Excerpted data =>
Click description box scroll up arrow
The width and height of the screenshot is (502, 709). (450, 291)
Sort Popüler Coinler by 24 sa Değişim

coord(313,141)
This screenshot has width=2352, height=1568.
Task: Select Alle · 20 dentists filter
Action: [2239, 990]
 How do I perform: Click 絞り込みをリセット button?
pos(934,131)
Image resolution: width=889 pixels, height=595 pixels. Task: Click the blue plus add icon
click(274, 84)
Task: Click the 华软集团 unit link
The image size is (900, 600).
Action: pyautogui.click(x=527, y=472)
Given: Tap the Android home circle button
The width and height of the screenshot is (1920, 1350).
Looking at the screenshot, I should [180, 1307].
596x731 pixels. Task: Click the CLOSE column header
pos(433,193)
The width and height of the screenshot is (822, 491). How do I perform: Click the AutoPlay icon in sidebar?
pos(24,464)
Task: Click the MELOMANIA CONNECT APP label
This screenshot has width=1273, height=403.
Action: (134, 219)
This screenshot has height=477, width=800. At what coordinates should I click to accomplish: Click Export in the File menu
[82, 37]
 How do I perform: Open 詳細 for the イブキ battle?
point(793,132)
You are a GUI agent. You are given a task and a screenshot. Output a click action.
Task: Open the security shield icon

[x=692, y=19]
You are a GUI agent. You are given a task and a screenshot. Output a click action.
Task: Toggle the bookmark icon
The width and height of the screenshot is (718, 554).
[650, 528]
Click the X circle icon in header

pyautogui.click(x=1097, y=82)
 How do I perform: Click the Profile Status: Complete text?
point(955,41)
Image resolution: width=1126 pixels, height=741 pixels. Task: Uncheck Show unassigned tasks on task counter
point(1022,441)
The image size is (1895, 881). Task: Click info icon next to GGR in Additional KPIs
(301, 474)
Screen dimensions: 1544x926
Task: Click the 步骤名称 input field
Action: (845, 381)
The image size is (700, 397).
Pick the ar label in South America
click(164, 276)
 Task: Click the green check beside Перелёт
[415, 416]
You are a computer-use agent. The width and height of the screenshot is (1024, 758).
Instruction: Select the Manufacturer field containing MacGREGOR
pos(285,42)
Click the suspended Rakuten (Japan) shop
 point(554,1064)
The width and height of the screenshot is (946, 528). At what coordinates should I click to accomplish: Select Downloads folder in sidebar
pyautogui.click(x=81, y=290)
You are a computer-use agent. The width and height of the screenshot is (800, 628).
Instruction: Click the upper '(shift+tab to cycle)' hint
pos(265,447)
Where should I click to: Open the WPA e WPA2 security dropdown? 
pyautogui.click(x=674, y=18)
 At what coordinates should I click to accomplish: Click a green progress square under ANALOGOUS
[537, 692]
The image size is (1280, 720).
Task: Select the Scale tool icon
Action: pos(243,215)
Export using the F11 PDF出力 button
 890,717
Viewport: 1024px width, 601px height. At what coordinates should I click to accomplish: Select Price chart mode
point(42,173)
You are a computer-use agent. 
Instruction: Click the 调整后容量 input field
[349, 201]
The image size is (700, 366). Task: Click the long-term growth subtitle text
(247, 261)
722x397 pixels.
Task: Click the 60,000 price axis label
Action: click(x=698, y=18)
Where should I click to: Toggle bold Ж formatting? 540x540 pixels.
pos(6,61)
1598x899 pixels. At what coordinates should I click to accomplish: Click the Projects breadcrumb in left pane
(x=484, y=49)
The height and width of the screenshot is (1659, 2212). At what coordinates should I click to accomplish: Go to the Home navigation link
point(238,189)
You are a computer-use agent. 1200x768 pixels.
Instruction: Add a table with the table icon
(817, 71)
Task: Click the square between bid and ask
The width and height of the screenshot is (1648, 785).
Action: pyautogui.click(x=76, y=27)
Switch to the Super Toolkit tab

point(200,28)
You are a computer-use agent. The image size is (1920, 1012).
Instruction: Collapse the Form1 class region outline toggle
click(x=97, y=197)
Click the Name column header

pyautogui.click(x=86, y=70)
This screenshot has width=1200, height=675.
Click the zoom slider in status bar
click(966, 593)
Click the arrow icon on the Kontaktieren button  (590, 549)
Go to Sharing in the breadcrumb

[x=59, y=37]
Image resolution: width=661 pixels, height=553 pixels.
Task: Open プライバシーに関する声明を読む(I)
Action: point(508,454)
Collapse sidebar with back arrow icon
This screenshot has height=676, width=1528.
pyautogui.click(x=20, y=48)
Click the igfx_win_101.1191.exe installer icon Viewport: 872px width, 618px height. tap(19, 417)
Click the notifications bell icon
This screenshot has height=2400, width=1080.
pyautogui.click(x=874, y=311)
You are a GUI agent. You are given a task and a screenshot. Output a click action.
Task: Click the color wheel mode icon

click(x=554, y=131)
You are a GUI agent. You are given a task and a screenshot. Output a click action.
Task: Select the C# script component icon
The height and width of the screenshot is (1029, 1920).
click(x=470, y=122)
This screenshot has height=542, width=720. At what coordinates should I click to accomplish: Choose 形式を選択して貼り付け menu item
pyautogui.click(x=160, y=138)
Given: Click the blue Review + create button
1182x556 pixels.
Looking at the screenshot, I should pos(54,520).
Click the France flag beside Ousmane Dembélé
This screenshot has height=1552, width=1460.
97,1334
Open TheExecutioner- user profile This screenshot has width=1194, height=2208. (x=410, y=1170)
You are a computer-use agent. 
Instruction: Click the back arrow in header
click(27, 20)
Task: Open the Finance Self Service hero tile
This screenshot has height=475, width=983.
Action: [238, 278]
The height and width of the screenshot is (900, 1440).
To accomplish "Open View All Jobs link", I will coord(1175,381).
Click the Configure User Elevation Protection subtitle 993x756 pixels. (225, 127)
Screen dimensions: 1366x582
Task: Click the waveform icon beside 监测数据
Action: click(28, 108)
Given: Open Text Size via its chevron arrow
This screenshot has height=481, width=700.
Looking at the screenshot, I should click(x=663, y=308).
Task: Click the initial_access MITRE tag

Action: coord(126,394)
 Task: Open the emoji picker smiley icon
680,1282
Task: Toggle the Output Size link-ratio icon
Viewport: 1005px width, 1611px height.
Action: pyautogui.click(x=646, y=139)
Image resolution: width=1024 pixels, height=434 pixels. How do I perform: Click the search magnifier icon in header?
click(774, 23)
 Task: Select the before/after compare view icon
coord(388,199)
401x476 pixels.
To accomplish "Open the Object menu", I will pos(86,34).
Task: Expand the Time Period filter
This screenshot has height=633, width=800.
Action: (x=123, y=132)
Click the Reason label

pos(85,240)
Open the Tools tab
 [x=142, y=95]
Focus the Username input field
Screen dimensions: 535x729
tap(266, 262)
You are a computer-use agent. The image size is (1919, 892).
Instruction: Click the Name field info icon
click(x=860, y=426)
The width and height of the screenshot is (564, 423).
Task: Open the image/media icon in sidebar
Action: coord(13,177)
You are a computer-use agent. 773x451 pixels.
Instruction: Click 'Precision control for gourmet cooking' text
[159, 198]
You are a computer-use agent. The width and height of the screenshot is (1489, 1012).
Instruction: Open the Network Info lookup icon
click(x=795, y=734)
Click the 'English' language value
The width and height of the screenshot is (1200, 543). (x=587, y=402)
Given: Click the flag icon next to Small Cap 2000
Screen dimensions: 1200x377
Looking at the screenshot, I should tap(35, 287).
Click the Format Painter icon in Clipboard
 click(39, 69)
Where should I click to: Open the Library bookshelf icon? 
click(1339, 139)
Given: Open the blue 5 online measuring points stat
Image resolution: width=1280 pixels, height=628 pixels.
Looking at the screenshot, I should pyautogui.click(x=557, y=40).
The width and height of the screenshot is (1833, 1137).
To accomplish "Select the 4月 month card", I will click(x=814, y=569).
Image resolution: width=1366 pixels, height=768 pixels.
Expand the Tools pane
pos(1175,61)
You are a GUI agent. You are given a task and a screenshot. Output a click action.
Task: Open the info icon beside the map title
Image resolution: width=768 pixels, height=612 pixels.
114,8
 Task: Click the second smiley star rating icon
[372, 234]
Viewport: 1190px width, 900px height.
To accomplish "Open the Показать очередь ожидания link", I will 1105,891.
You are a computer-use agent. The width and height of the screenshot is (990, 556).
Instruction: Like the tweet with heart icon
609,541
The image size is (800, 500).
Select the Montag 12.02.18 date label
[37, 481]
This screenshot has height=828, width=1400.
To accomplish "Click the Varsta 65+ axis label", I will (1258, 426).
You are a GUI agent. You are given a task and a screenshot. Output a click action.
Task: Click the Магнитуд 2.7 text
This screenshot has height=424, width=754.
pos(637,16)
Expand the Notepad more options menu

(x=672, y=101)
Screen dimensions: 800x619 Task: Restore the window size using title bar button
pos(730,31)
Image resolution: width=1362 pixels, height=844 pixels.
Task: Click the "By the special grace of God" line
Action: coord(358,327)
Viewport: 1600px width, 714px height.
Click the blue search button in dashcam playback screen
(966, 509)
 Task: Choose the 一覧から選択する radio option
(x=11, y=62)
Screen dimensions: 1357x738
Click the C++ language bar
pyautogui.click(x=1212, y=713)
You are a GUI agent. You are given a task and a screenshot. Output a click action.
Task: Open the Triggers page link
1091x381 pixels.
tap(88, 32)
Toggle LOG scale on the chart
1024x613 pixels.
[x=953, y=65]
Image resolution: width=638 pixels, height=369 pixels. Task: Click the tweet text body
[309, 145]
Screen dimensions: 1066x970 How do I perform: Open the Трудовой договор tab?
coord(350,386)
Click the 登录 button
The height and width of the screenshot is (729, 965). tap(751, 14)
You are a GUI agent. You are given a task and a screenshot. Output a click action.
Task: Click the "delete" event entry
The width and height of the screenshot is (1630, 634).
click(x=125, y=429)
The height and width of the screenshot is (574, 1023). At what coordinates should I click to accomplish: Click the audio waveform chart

What is required => Starting at the line above that holds "Click the Configure" and ending at the line that holds "Task: Expand the Time Period filter", transcribe each line exactly and include no other lines.

Answer to the exercise =>
Click the Configure User Elevation Protection subtitle 993x756 pixels. (225, 127)
Screen dimensions: 1366x582
Task: Click the waveform icon beside 监测数据
Action: click(28, 108)
Given: Open Text Size via its chevron arrow
This screenshot has height=481, width=700.
Looking at the screenshot, I should click(x=663, y=308).
Task: Click the initial_access MITRE tag

Action: coord(126,394)
 Task: Open the emoji picker smiley icon
680,1282
Task: Toggle the Output Size link-ratio icon
Viewport: 1005px width, 1611px height.
Action: pyautogui.click(x=646, y=139)
Image resolution: width=1024 pixels, height=434 pixels. How do I perform: Click the search magnifier icon in header?
click(774, 23)
 Task: Select the before/after compare view icon
coord(388,199)
401x476 pixels.
To accomplish "Open the Object menu", I will pos(86,34).
Task: Expand the Time Period filter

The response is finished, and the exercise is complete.